:: Compito breve a ::
Riscrivi il tratto del brano riportato da "Tra un trasferimento" fino a "qualche altra amicizia.", sostituendo "Macugnaga" con "Alagna".

:: Brano riportato ::
Il Fin. Longo si mette alla guida dell’auto contrabbandiera e riprendiamo la via del ritorno. A Cuzzago recuperiamo D’Aprile e rientriamo a Piedimulera tutti trionfanti ed euforici. In caserma quantifichiamo il carico: kg. 91,500 di sigarette; non poche considerato il vento che tira! E, nel portabagagli, rinveniamo pure le targhe originali dell’automezzo, in pratica la Giulia viaggiava con applicate delle targhe false.

Al comandante della Tenenza racconto tutta l’azione di servizio  intrapresa, senza trascurare alcun dettaglio. Il S. Ten. Ronci ascolta affascinato il rapporto di servizio come se stesse vivendo la scena di un film. Alla fine dell’esposizione dei fatti, l’ufficiale, pur congratulandosi con noi tutti, mi dice: “Mura, devo fregarti questo risultato di servizio…”. D’altra parte, per lui è il primo sequestro di t.l.e. dopo l’uscita dall’accademia e posso capire le sue ambizioni. Con un misto di delusione e soddisfazione personale, lo fisso negli occhi e dico: “Faccia lei…!”, prendendosi così tutto il merito del fermo di sigarette! Contemporaneamente a me torna subito in mente il momento cruciale di quell’operazione, quando dovevo decidere cosa fare quando eravamo bloccati al bivio di Cuzzago: le gambe mi tremano ma con sollievo mi rendo conto di essere ancora vivo; è fuor di dubbio che la mia buona stella mi ha protetto ancora una volta!

Tra un trasferimento temporaneo e l’altro passa anche questa estate. Fra questi movimenti il 4 settembre 1972 mi reco anche a Macugnaga ad assumere per la prima volta il comando di quella Brigata. In tre settimane di permanenza in questa località ho occasione di fare nuove conoscenze e stringere qualche altra amicizia.

:: Compito breve b ::
Cita alla lettera i record, dalla riga che contiene "Given: Click the" fino alla fine dei record, estremi compresi.

:: Record forniti ::
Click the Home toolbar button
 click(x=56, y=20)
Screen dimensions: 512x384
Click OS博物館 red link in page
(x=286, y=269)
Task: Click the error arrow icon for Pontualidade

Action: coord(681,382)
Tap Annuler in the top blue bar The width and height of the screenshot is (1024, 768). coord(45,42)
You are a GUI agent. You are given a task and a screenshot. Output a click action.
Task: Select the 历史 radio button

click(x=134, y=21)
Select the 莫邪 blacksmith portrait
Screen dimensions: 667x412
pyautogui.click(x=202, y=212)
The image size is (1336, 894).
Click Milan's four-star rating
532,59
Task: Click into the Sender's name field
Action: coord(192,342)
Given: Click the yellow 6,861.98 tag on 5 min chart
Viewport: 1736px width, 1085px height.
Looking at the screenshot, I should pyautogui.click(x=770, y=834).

:: Risposta scritta a ::
Tra un trasferimento temporaneo e l’altro passa anche questa estate. Fra questi movimenti il 4 settembre 1972 mi reco anche a Alagna ad assumere per la prima volta il comando di quella Brigata. In tre settimane di permanenza in questa località ho occasione di fare nuove conoscenze e stringere qualche altra amicizia.

:: Risposta scritta b ::
Given: Click the yellow 6,861.98 tag on 5 min chart
Viewport: 1736px width, 1085px height.
Looking at the screenshot, I should pyautogui.click(x=770, y=834).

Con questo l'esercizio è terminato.